1921 British film by Maurice Elvey

The Devil's Foot is a 1921 British short film directed by Maurice Elvey starring Eille Norwood as Sherlock Holmes.

Following "The Dying Detective" (1921), the film is the second in the Stoll Pictures' short film series The Adventures of Sherlock Holmes.

== Plot summary ==
While on vacation, Sherlock Holmes and Doctor Watson walk by the sea. Hoping to ask for directions back to their inn, they call upon a house but discover three dead people seated at a table and with no signs of violence. Initially, the victims' brother Tregennis is suspected, but when he is killed in a similar way, then the explorer Dr. Sterndale becomes a suspect.

Sterndale shows Holmes and Watson a note where Tregennis confesses to the murder of his siblings to acquire their property.
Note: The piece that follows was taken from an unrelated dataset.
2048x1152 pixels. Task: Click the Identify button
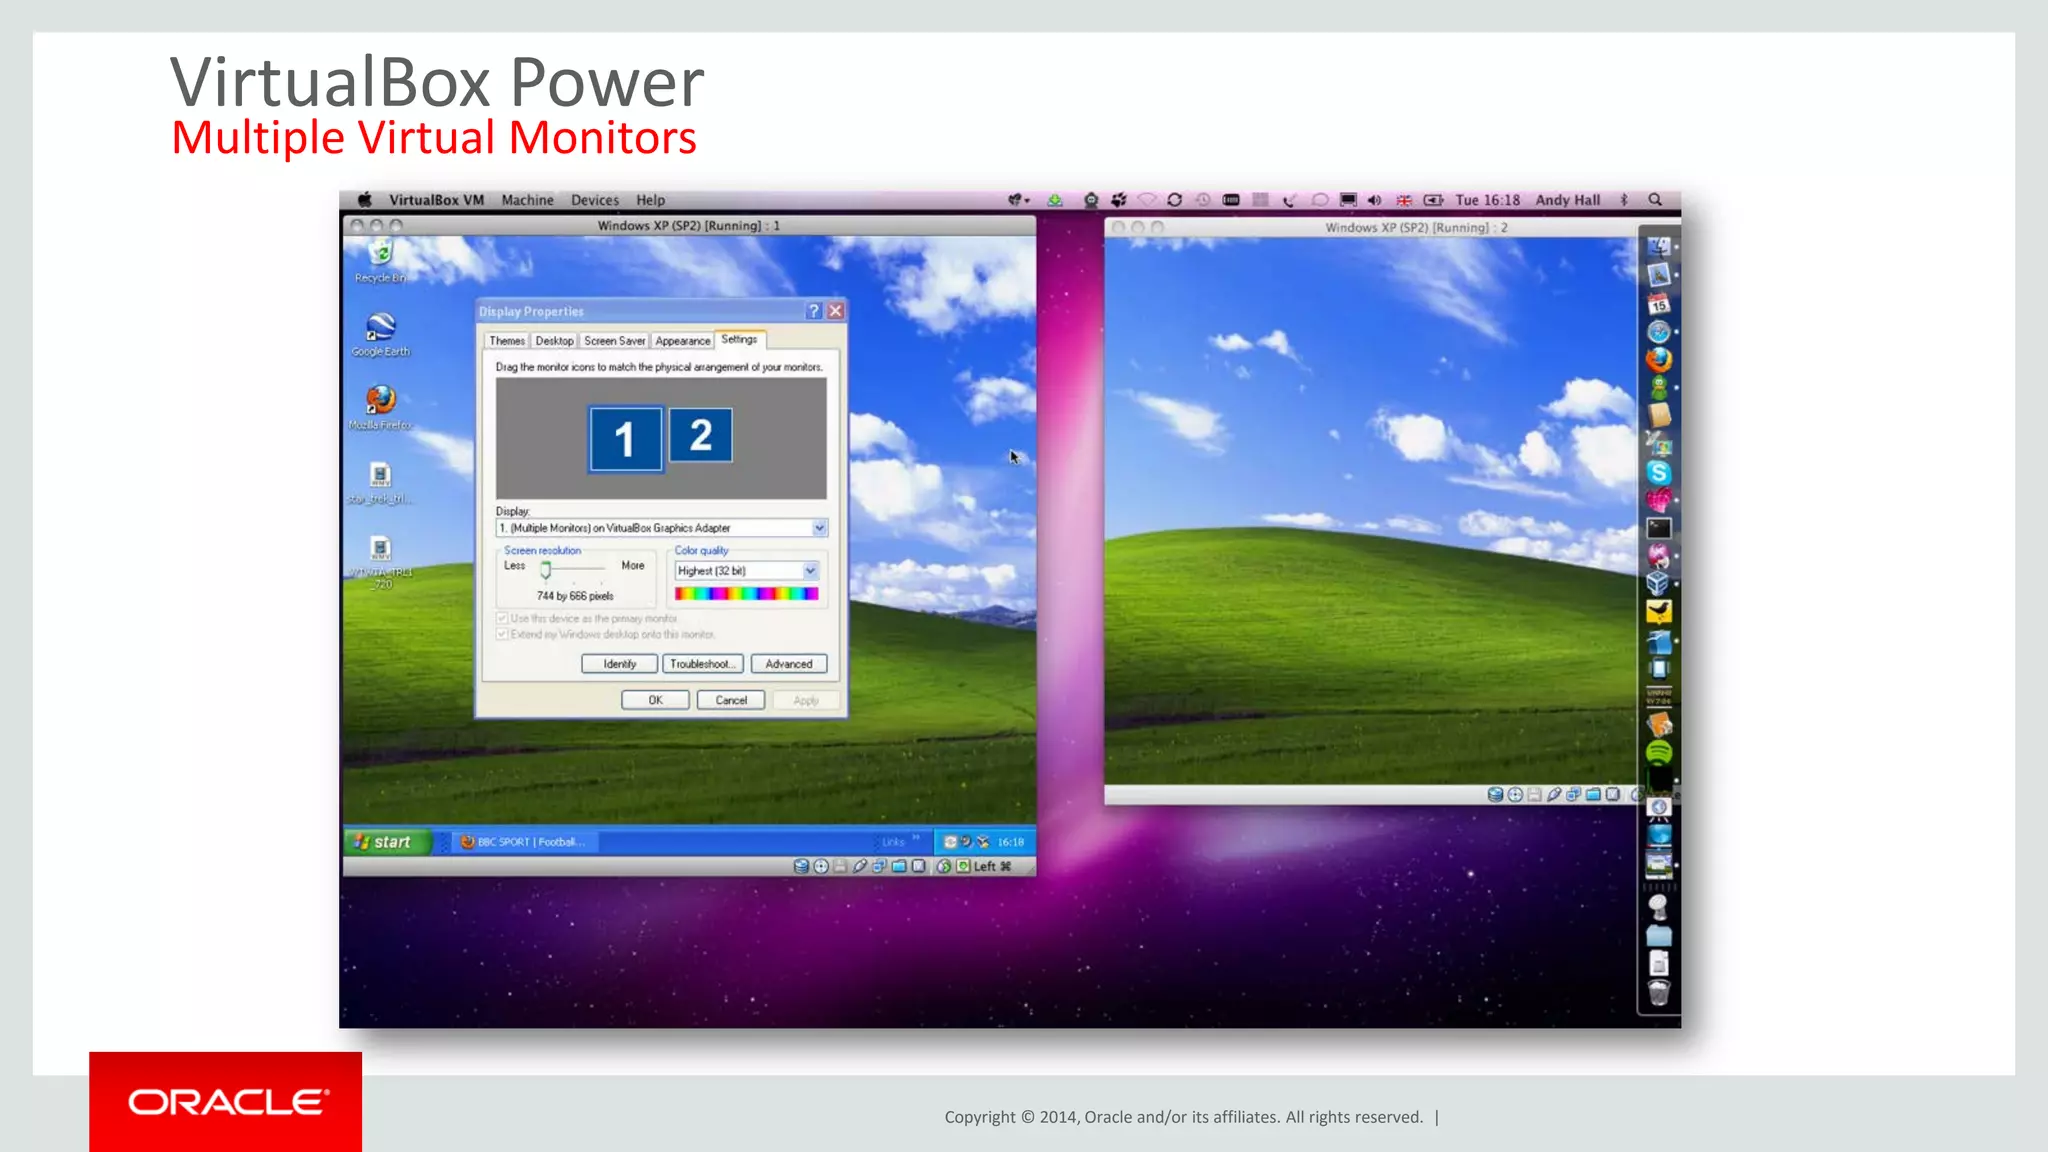pos(619,664)
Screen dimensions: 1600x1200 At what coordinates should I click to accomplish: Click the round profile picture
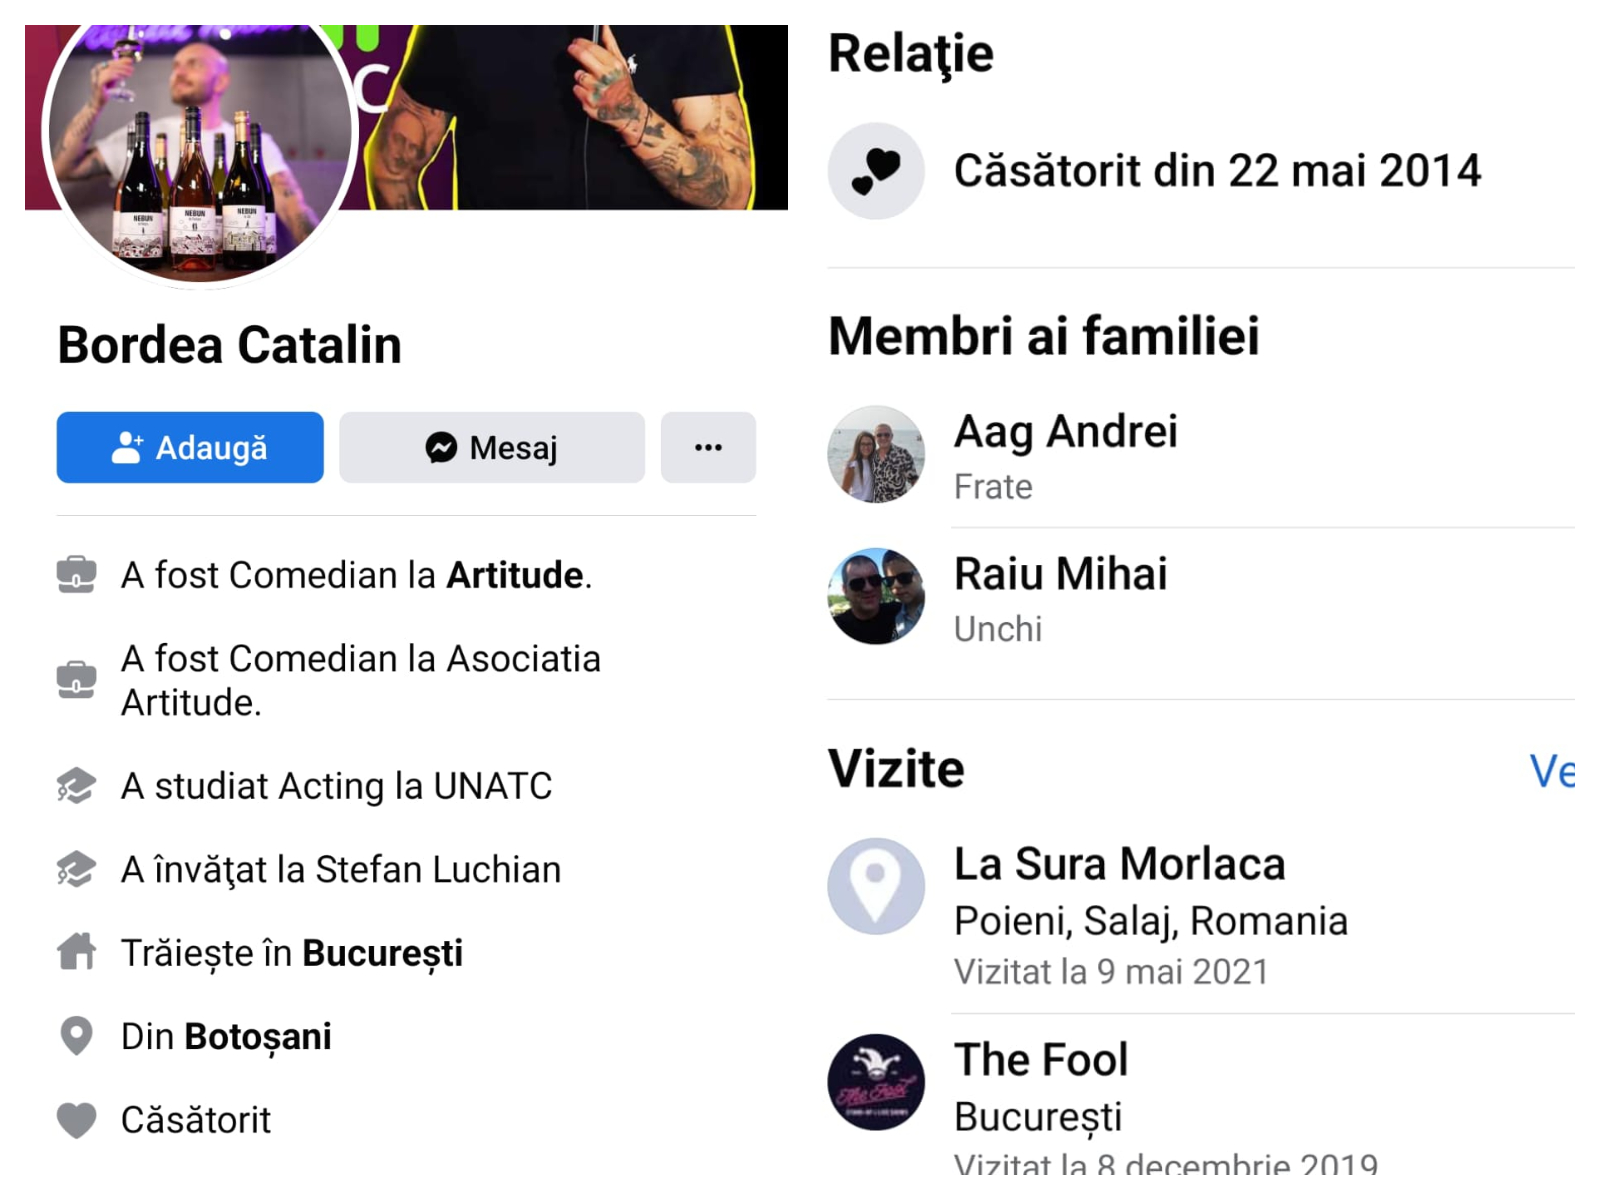pos(200,140)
The last third of the film is Sterndale's story told to the pair through a series of Flashbacks. Sterndale tells them that Tregennis had shown a great interest in Sterndale's exotic poisons and that Sterndale was in love with the sister and killed Tregennis in an act of revenge. The flashback shows Sterndale forcing Tregennis to write a confession at gunpoint. Holmes questions Sterndale for taking justice into his own hands, but when the police arrive, he tells them that Tregennis had committed suicide.

=== Differences from source material ===
The beginning of the film differs from "The Adventure of the Devil's Foot".

== Cast ==
- Eille Norwood as Sherlock Holmes
- Hubert Willis as Dr. John Watson
- Harvey Braban as Mortimer Tregennis
- Hugh Buckler as Dr. Sterndale

== Reception ==
In a review in 2011, Christopher Campbell called the short film a "relatively faithful adaptation", though also appreciated the liberty taken with the source material for the beginning of the film. Campbell commented on the film's use of intertitles, writing that the film is "quite verbal for a silent picture", but that this is not unexpected for a mystery film.